__TASK DIRECTIONS__:
Output every one of the entries below verbatim, with each line unchanged.

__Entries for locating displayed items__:
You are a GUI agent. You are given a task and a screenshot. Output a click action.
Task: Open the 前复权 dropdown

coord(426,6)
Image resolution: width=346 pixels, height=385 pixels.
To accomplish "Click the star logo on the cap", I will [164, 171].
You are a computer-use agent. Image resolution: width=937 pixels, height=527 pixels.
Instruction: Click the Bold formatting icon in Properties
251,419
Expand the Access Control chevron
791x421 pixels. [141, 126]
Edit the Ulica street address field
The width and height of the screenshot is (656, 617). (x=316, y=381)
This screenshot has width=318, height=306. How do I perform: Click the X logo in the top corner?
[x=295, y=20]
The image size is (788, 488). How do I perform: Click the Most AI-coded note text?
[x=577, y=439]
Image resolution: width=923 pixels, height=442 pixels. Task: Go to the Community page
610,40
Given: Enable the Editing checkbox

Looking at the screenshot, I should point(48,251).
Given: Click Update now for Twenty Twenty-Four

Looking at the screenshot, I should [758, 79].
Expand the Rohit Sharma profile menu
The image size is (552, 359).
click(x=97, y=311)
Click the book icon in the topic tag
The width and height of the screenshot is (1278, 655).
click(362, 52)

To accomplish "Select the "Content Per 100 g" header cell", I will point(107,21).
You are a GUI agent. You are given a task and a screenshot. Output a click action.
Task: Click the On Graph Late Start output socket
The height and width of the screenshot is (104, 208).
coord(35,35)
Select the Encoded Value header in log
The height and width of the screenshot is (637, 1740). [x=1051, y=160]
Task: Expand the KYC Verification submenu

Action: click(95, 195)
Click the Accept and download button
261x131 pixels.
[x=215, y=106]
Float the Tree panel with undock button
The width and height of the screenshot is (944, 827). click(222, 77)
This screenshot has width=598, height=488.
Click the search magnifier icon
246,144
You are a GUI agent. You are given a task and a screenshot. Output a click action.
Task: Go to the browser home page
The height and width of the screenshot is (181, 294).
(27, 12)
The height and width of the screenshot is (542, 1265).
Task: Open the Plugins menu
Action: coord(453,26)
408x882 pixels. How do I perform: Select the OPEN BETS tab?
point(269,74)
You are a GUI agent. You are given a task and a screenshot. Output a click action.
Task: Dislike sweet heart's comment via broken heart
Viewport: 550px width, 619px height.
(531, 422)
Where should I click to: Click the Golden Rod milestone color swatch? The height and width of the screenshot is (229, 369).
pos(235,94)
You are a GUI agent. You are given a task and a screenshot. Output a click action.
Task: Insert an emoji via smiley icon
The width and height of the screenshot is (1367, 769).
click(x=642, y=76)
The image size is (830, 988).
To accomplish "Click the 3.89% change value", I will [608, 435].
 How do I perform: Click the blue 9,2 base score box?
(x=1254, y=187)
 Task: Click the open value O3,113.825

__SOLUTION TO THIS EXERCISE__:
You are a GUI agent. You are given a task and a screenshot. Output a click action.
Task: Open the 前复权 dropdown

coord(426,6)
Image resolution: width=346 pixels, height=385 pixels.
To accomplish "Click the star logo on the cap", I will [164, 171].
You are a computer-use agent. Image resolution: width=937 pixels, height=527 pixels.
Instruction: Click the Bold formatting icon in Properties
251,419
Expand the Access Control chevron
791x421 pixels. [141, 126]
Edit the Ulica street address field
The width and height of the screenshot is (656, 617). (x=316, y=381)
This screenshot has width=318, height=306. How do I perform: Click the X logo in the top corner?
[x=295, y=20]
The image size is (788, 488). How do I perform: Click the Most AI-coded note text?
[x=577, y=439]
Image resolution: width=923 pixels, height=442 pixels. Task: Go to the Community page
610,40
Given: Enable the Editing checkbox

Looking at the screenshot, I should point(48,251).
Given: Click Update now for Twenty Twenty-Four

Looking at the screenshot, I should [758, 79].
Expand the Rohit Sharma profile menu
The image size is (552, 359).
click(x=97, y=311)
Click the book icon in the topic tag
The width and height of the screenshot is (1278, 655).
click(362, 52)

To accomplish "Select the "Content Per 100 g" header cell", I will point(107,21).
You are a GUI agent. You are given a task and a screenshot. Output a click action.
Task: Click the On Graph Late Start output socket
The height and width of the screenshot is (104, 208).
coord(35,35)
Select the Encoded Value header in log
The height and width of the screenshot is (637, 1740). [x=1051, y=160]
Task: Expand the KYC Verification submenu

Action: click(95, 195)
Click the Accept and download button
261x131 pixels.
[x=215, y=106]
Float the Tree panel with undock button
The width and height of the screenshot is (944, 827). click(222, 77)
This screenshot has width=598, height=488.
Click the search magnifier icon
246,144
You are a GUI agent. You are given a task and a screenshot. Output a click action.
Task: Go to the browser home page
The height and width of the screenshot is (181, 294).
(27, 12)
The height and width of the screenshot is (542, 1265).
Task: Open the Plugins menu
Action: coord(453,26)
408x882 pixels. How do I perform: Select the OPEN BETS tab?
point(269,74)
You are a GUI agent. You are given a task and a screenshot. Output a click action.
Task: Dislike sweet heart's comment via broken heart
Viewport: 550px width, 619px height.
(531, 422)
Where should I click to: Click the Golden Rod milestone color swatch? The height and width of the screenshot is (229, 369).
pos(235,94)
You are a GUI agent. You are given a task and a screenshot. Output a click action.
Task: Insert an emoji via smiley icon
The width and height of the screenshot is (1367, 769).
click(x=642, y=76)
The image size is (830, 988).
To accomplish "Click the 3.89% change value", I will [608, 435].
 How do I perform: Click the blue 9,2 base score box?
(x=1254, y=187)
 Task: Click the open value O3,113.825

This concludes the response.